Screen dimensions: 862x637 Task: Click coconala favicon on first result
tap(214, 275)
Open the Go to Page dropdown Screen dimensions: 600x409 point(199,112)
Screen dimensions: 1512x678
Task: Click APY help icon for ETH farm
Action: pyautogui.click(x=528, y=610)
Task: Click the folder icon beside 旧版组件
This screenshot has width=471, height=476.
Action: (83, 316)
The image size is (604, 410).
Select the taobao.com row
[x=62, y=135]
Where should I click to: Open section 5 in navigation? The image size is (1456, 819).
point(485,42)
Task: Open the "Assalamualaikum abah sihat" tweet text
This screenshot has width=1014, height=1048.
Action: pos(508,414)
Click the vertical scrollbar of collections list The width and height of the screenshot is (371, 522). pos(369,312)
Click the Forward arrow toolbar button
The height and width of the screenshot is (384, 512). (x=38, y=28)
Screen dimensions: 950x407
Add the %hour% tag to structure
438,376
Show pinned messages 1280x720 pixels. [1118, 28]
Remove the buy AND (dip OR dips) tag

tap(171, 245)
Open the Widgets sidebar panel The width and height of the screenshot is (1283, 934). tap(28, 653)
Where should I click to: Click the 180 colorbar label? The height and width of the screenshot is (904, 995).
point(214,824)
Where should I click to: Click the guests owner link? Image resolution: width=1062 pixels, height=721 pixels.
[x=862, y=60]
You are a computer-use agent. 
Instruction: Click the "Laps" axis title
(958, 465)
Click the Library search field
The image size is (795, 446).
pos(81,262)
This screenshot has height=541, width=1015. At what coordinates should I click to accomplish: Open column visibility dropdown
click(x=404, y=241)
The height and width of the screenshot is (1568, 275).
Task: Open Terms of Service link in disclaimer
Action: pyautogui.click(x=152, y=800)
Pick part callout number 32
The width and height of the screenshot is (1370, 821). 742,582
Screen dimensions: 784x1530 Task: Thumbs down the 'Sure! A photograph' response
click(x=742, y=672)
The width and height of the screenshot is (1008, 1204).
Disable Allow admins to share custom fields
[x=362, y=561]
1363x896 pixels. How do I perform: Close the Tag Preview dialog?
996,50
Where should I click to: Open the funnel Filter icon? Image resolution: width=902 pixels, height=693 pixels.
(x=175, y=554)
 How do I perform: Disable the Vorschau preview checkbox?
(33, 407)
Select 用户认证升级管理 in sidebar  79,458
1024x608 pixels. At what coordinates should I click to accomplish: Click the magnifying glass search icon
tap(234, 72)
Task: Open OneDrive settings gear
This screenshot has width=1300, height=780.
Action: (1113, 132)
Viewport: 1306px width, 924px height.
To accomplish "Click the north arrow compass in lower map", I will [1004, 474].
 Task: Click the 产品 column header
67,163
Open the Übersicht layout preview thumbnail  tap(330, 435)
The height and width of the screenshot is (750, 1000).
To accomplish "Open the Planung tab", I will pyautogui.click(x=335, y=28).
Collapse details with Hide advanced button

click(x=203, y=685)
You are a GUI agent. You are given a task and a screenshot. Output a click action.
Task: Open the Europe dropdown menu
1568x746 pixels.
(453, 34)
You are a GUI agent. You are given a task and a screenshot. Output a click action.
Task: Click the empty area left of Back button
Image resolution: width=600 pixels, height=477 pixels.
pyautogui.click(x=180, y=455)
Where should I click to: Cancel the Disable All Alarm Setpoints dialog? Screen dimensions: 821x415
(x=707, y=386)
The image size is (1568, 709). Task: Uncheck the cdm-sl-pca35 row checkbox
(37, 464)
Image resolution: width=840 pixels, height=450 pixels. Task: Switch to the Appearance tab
○ ○ ○
■ Aim of the task
Print the entries once more, identical in every line.

■ Result of the exercise
Screen dimensions: 862x637 Task: Click coconala favicon on first result
tap(214, 275)
Open the Go to Page dropdown Screen dimensions: 600x409 point(199,112)
Screen dimensions: 1512x678
Task: Click APY help icon for ETH farm
Action: pyautogui.click(x=528, y=610)
Task: Click the folder icon beside 旧版组件
This screenshot has width=471, height=476.
Action: (83, 316)
The image size is (604, 410).
Select the taobao.com row
[x=62, y=135]
Where should I click to: Open section 5 in navigation? The image size is (1456, 819).
point(485,42)
Task: Open the "Assalamualaikum abah sihat" tweet text
This screenshot has width=1014, height=1048.
Action: pos(508,414)
Click the vertical scrollbar of collections list The width and height of the screenshot is (371, 522). pos(369,312)
Click the Forward arrow toolbar button
The height and width of the screenshot is (384, 512). (x=38, y=28)
Screen dimensions: 950x407
Add the %hour% tag to structure
438,376
Show pinned messages 1280x720 pixels. [1118, 28]
Remove the buy AND (dip OR dips) tag

tap(171, 245)
Open the Widgets sidebar panel The width and height of the screenshot is (1283, 934). tap(28, 653)
Where should I click to: Click the 180 colorbar label? The height and width of the screenshot is (904, 995).
point(214,824)
Where should I click to: Click the guests owner link? Image resolution: width=1062 pixels, height=721 pixels.
[x=862, y=60]
You are a computer-use agent. 
Instruction: Click the "Laps" axis title
(958, 465)
Click the Library search field
The image size is (795, 446).
pos(81,262)
This screenshot has height=541, width=1015. At what coordinates should I click to accomplish: Open column visibility dropdown
click(x=404, y=241)
The height and width of the screenshot is (1568, 275).
Task: Open Terms of Service link in disclaimer
Action: pyautogui.click(x=152, y=800)
Pick part callout number 32
The width and height of the screenshot is (1370, 821). 742,582
Screen dimensions: 784x1530 Task: Thumbs down the 'Sure! A photograph' response
click(x=742, y=672)
The width and height of the screenshot is (1008, 1204).
Disable Allow admins to share custom fields
[x=362, y=561]
1363x896 pixels. How do I perform: Close the Tag Preview dialog?
996,50
Where should I click to: Open the funnel Filter icon? Image resolution: width=902 pixels, height=693 pixels.
(x=175, y=554)
 How do I perform: Disable the Vorschau preview checkbox?
(33, 407)
Select 用户认证升级管理 in sidebar  79,458
1024x608 pixels. At what coordinates should I click to accomplish: Click the magnifying glass search icon
tap(234, 72)
Task: Open OneDrive settings gear
This screenshot has width=1300, height=780.
Action: (1113, 132)
Viewport: 1306px width, 924px height.
To accomplish "Click the north arrow compass in lower map", I will [1004, 474].
 Task: Click the 产品 column header
67,163
Open the Übersicht layout preview thumbnail  tap(330, 435)
The height and width of the screenshot is (750, 1000).
To accomplish "Open the Planung tab", I will pyautogui.click(x=335, y=28).
Collapse details with Hide advanced button

click(x=203, y=685)
You are a GUI agent. You are given a task and a screenshot. Output a click action.
Task: Open the Europe dropdown menu
1568x746 pixels.
(453, 34)
You are a GUI agent. You are given a task and a screenshot. Output a click action.
Task: Click the empty area left of Back button
Image resolution: width=600 pixels, height=477 pixels.
pyautogui.click(x=180, y=455)
Where should I click to: Cancel the Disable All Alarm Setpoints dialog? Screen dimensions: 821x415
(x=707, y=386)
The image size is (1568, 709). Task: Uncheck the cdm-sl-pca35 row checkbox
(37, 464)
Image resolution: width=840 pixels, height=450 pixels. Task: Switch to the Appearance tab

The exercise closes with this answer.